Given text section start
Every church provides a pathway to Discipleship. The Apostle Paul wrote to the church in Philippi, “work out your own salvation with fear and trembling.” Quoted like that out of context the verse raises a lot of concerns about working at salvation and fearing God. Setting that aside, the phrase still puts a finger on Discipleship. Salvation is God’s gift. Discipleship is what a Christian does through the receiving process. Discipleship involves hands and feet–living a life of purity and finding meaningful forms of service. It involves the heart–cultivating affection for God and forging meaningful relationships with others. It involves the head–understanding one’s faith. But different congregations see the trajectory differently they have different starting points and different ending points.
One way to think of this is to consider a catechism. People who received religious instruction through a catechism learned to give specific answers to theological questions. The pathway of Discipleship I grew up with involved scripture reading, scripture memory and scripture knowledge. Both catechetical and biblical pathways of discipleship suggest the same trajectory. The pathway of discipleship is from head to heart to hands and feet.
Other people grew up with a very different pathway. My hunch is that most Disciples of Christ who grew up in churches in the last forty years (i.e., my lifetime), grew up with a strong emphasis on relationships. Friendships were forged through church groups and people felt they experienced the presence or love of God. I’d call this the heart to hands and feet to head approach to discipleship.
Still others operate from the hands and feet to heart to head. In this trajectory, churches seek to engage people in meaningful service–mission trips, volunteering, leadership in worship, etc–and watch as their hearts are warmed and their head inspired in the process faith forms.
Given text section end
Data records section start
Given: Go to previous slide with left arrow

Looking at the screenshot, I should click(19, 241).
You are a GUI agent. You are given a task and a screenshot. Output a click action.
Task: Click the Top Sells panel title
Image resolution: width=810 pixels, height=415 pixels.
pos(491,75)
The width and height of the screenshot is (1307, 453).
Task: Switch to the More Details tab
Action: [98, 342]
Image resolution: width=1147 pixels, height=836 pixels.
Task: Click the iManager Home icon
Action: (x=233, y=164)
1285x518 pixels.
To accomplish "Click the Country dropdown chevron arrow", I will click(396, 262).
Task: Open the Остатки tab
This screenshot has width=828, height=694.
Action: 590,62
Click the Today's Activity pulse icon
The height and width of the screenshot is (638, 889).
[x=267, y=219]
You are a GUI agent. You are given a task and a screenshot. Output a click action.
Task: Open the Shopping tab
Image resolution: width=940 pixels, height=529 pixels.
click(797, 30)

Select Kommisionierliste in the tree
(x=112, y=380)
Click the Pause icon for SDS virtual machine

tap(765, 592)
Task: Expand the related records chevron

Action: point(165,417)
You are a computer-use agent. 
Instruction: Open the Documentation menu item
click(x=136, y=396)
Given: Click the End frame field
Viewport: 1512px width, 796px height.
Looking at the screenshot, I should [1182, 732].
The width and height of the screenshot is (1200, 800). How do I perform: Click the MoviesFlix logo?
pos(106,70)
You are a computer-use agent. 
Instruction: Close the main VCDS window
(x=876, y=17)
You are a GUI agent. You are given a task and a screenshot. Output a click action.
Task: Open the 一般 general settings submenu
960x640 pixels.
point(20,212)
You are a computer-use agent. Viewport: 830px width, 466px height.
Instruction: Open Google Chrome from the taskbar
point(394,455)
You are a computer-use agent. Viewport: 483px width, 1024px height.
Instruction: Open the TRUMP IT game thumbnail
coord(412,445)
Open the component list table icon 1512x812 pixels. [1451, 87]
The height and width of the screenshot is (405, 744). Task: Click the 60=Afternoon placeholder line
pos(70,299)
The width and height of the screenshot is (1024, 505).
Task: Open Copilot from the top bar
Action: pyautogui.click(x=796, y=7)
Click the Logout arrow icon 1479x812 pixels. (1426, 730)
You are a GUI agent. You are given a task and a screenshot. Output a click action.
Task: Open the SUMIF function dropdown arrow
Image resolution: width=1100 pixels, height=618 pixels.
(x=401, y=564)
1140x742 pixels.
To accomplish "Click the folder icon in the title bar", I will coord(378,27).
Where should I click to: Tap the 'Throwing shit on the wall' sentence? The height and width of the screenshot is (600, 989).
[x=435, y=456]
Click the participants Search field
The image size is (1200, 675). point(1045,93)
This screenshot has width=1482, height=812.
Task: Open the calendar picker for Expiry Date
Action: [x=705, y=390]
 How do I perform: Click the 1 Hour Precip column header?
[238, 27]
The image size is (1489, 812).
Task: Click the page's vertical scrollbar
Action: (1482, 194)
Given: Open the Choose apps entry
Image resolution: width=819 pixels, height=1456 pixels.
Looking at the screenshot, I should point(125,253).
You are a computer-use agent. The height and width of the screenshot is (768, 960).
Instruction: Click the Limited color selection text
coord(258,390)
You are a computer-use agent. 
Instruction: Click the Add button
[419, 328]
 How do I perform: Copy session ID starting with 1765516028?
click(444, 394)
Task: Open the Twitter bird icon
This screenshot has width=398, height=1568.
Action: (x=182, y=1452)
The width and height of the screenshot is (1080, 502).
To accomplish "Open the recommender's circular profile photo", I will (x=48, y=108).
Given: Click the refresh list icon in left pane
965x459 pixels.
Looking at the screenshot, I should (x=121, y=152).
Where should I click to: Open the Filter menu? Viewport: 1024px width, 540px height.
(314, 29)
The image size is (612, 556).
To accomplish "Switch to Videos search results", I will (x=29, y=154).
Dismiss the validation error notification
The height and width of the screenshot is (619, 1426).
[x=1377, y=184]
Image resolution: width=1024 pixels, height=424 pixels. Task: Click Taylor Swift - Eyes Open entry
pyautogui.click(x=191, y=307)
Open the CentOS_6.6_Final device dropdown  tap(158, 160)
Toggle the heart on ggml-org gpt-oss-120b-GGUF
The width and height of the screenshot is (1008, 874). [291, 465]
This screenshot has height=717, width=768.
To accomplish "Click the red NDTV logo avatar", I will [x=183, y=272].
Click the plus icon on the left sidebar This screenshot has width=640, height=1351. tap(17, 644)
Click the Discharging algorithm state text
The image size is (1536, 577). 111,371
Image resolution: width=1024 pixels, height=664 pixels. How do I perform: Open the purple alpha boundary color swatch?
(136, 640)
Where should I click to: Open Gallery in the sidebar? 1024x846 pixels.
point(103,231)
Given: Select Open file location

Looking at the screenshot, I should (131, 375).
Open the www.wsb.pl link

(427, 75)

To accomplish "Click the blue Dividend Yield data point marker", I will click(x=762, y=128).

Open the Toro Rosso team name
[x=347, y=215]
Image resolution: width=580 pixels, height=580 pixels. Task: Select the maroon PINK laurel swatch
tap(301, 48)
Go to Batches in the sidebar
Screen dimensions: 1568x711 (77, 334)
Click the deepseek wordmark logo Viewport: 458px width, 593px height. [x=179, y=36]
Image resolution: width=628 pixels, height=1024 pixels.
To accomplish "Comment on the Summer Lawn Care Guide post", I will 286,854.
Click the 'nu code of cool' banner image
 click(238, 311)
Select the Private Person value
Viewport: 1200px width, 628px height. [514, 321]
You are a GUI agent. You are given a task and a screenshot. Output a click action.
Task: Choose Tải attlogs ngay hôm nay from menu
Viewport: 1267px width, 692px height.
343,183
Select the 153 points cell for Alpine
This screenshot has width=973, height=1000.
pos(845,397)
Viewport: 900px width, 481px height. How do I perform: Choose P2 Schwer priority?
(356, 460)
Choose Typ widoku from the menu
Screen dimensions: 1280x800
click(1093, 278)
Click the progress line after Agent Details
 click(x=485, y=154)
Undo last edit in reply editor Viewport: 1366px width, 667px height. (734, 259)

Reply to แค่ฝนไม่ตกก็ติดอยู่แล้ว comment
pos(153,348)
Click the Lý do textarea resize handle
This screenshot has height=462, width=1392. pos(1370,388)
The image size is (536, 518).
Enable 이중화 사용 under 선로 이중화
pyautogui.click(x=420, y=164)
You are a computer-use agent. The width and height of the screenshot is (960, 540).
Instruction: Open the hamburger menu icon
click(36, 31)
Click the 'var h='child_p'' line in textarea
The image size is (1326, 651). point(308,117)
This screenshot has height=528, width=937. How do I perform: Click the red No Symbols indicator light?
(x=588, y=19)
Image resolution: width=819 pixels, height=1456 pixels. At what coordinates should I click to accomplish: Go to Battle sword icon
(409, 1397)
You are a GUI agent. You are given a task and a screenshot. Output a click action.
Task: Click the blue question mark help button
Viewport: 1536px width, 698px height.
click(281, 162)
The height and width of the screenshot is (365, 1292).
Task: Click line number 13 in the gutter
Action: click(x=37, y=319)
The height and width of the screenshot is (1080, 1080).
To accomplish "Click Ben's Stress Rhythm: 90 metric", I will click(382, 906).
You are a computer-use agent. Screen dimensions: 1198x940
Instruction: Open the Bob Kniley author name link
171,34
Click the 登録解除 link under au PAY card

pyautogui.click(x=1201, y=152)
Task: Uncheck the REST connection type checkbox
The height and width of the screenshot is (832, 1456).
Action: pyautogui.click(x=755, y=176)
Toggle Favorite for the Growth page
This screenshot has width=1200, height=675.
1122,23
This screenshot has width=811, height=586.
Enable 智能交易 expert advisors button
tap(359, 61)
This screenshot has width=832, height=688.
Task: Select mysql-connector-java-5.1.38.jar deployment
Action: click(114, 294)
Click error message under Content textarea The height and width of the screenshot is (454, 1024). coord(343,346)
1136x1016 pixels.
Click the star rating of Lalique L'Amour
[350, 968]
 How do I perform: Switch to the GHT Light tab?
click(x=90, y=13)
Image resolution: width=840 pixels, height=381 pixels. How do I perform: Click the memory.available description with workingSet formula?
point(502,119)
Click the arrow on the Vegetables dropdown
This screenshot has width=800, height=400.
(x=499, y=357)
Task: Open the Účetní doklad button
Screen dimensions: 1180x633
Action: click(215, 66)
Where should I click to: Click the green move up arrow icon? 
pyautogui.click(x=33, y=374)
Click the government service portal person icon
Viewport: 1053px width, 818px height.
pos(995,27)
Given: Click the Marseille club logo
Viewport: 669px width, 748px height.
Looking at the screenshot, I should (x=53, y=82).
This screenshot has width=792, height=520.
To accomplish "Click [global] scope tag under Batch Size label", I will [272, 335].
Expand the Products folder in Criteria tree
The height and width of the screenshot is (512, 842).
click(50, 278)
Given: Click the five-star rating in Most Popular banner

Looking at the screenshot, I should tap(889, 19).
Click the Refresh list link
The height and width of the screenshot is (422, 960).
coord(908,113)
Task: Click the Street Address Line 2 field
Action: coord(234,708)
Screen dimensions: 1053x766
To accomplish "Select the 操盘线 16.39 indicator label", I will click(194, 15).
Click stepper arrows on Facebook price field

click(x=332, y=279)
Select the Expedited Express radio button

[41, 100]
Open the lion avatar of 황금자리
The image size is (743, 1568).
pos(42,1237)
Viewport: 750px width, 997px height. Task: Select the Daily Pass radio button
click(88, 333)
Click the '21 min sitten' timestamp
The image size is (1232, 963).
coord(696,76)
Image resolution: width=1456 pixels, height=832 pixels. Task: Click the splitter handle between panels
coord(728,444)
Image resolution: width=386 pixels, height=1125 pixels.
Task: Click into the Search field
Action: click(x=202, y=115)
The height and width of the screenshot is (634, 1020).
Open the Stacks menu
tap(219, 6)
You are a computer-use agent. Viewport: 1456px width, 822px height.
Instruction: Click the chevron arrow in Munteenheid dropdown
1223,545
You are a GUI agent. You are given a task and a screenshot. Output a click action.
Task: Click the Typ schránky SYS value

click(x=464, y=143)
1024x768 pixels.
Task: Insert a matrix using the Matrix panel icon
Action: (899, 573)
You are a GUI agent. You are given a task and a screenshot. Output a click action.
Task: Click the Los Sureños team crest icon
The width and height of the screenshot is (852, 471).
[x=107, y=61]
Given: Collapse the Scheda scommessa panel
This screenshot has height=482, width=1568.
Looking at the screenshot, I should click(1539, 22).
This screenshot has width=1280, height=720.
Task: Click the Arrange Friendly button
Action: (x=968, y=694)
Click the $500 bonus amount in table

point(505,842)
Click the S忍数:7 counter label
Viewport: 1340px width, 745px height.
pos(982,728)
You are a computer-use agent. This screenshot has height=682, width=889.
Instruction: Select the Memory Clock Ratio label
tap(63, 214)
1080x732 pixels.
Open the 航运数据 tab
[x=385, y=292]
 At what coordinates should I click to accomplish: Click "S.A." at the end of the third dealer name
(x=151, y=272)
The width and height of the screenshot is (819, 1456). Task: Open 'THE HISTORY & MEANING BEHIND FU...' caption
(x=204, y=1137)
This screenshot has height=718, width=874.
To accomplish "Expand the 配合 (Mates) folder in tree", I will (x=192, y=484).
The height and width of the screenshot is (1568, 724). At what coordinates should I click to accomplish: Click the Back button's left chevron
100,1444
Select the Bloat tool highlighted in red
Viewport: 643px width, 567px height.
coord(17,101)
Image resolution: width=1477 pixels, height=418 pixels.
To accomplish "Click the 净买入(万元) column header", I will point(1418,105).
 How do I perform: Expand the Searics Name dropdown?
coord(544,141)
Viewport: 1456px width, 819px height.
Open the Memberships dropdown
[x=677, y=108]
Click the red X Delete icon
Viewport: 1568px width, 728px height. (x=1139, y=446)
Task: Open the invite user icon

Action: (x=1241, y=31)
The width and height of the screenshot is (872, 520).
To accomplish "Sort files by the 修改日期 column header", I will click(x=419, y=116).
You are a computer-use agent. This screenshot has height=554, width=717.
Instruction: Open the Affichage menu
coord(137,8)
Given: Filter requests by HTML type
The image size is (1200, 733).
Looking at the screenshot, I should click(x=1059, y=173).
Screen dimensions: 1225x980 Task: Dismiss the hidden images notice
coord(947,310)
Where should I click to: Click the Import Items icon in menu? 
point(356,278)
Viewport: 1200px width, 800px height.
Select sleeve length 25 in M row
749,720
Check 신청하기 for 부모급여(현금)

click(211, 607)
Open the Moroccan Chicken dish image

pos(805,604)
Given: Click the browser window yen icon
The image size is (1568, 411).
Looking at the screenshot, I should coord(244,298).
Data records section end
Brief 1: According to the text on discipleship, what trajectory do the catechetical and biblical pathways of discipleship both suggest?
Brief 2: Continue the text on discipleship from its last sentence.

Expected answer 1: From head to heart to hands and feet.

Expected answer 2:
Where one locates the starting point of discipleship is where one looks for meaningful connections to God. And when that works we create one problem–believing that a way is the way. And this creates a second problem: exclusivity born of misunderstanding the way other people can come at faith. I have heard people make exclusive claims about scripture, relationships and service. “All you need is the Bible.” “Christian faith is all about relationships.” “Nothing really matters but service.” Though I’ve never found these claims convincing, I’ve also never been successful in trying to suggest an reasonable alternative.
Even so, my experience has also been that every pathway breaks down somewhere along the line. There are some questions for which our minds cannot form adequate answers. People lie, fail, sin, and walk away and relationships dissolve or worse square off in fierce enmity. The romance of service sooner or later confronts the reality of human life most of our problems can be ameliorated through service but very rarely solved.
One way forward seems to be self-awareness and critique. A person can map their own faith journey and assess what’s missing. If it’s all head and no heart they might seek to establish spiritual friendship. If there’s a definite lack of hands and feet, they might seek to stretch into some form of Christian service. Second, it would be to ask others to share their story of faith and listen with a sense of hospitality rather than judgment. Very hard to do.
Scripture teaches us to love God with all that we are. So we seek ways to give God our head, heart and hands and feet.